Open Library has thousands of ebooks of varying quality. It's not particularly well-curated but it makes up for that in volume. If you like reading the weird subsection of stuff they have, it's sort of amazing (also, free)
posted by jessamyn at 8:08 AM on February 19, 2015 [3 favorites]


The WSJ published an article comparing Amazon's e-book offerings to those offered by the public libraries in the reporter's current city and hometown. The libraries won. The reporter's current city appears not to allow nonresident library cards. But you can sign up for a nonresident library card at the hometown library here.
posted by Bentobox Humperdinck at 8:21 AM on February 19, 2015


Where do you live? Many library systems will let you join their library, for free, if you live anywhere in that state. Which means that if you live in NY state, you can get a card for the New York Public Library. I'm in Maryland, and have privileges on four different systems, including a junior college, and I am amazed at the amount of online stuff i can access between them.
posted by ubiquity at 8:21 AM on February 19, 2015 [1 favorite]


To go along with ubiquity, NYPL is a good choice with a large selection, if you live (or work) anywhere in NYS.

The Free Library of Philadelphia is a good one also - I had that for a while.
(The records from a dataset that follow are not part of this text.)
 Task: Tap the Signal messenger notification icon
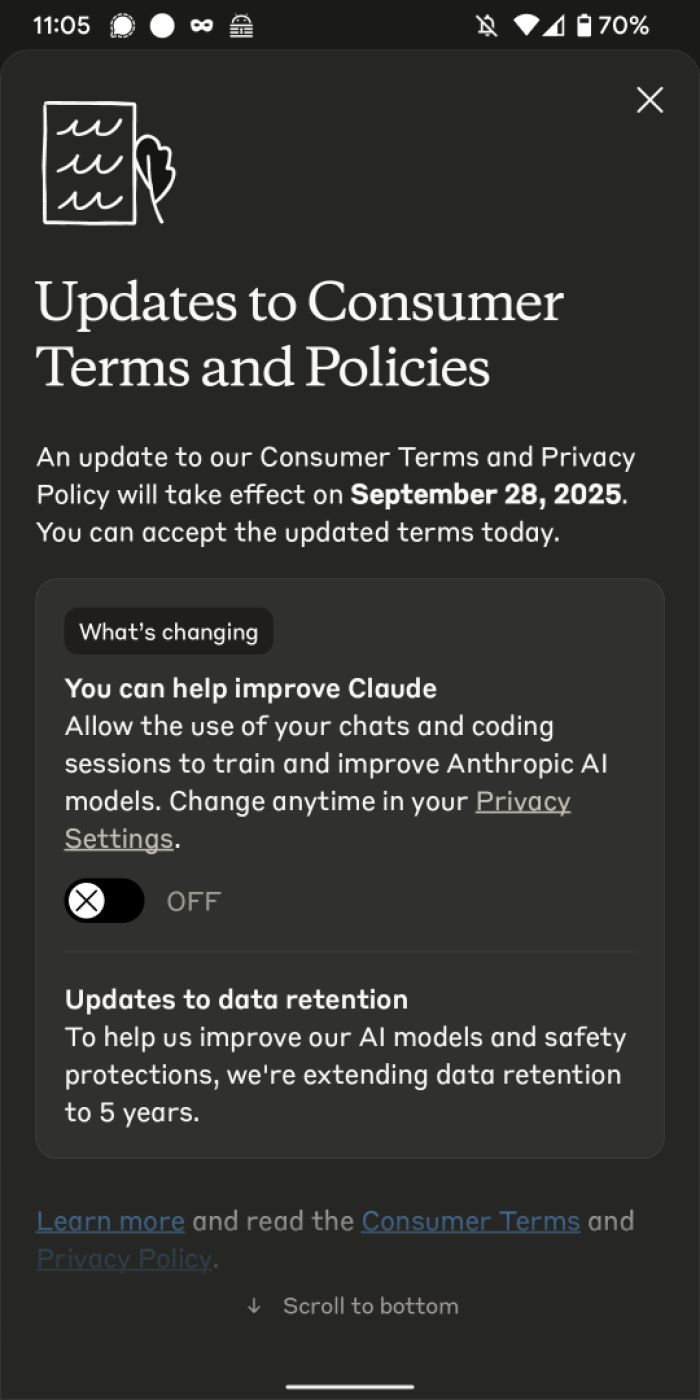tap(122, 25)
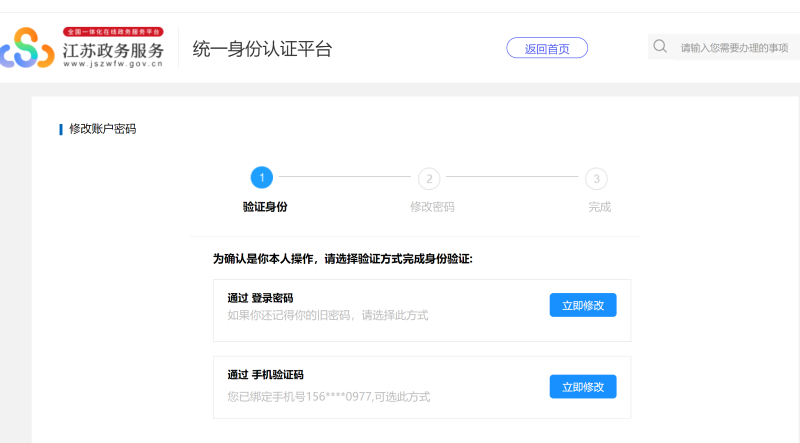Viewport: 800px width, 443px height.
Task: Click the step 2 circle indicator
Action: (429, 178)
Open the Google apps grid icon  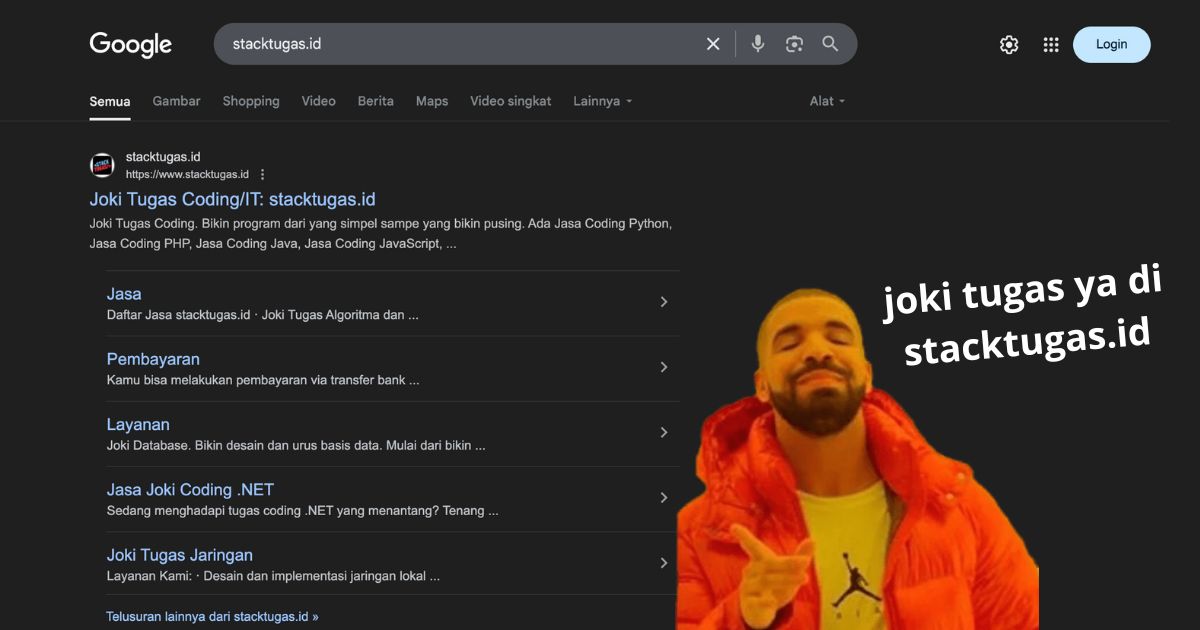[x=1050, y=44]
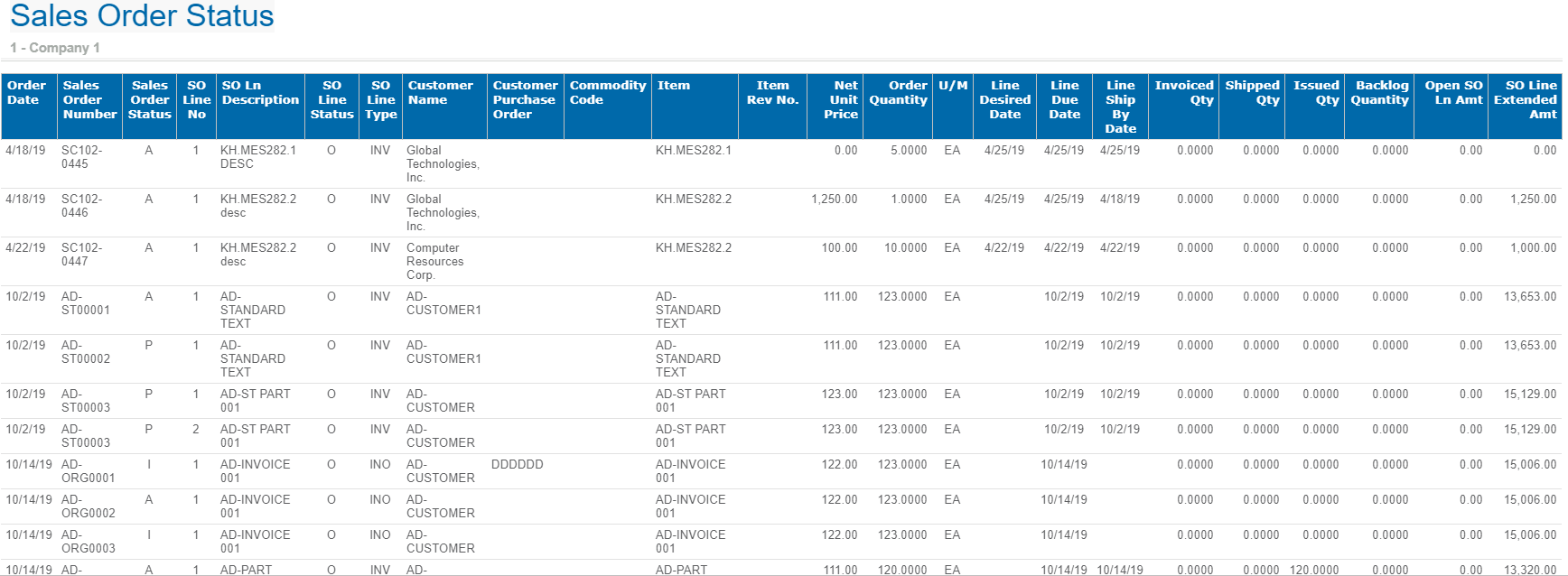Select the SO Ln Description column header
Viewport: 1568px width, 576px height.
tap(260, 93)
The yearly fee is $50, if that makes a difference.

It's also worth checking out libraries in cities you just happen to be driving through. I live in Rochester, NY, but was in Syracuse for a day and was able to get a card for the Onondaga County Public Library for free. Sometimes I have better luck getting books through them than through the NYPL, just because they're smaller and the waitlists are shorter.

Another possibility is borrowing a friend/relative's code. My father lives in Buffalo and lets me use his - there's no worry about overdue fines, so there's no real risk for him.
posted by Lucinda at 8:29 AM on February 19, 2015 [2 favorites]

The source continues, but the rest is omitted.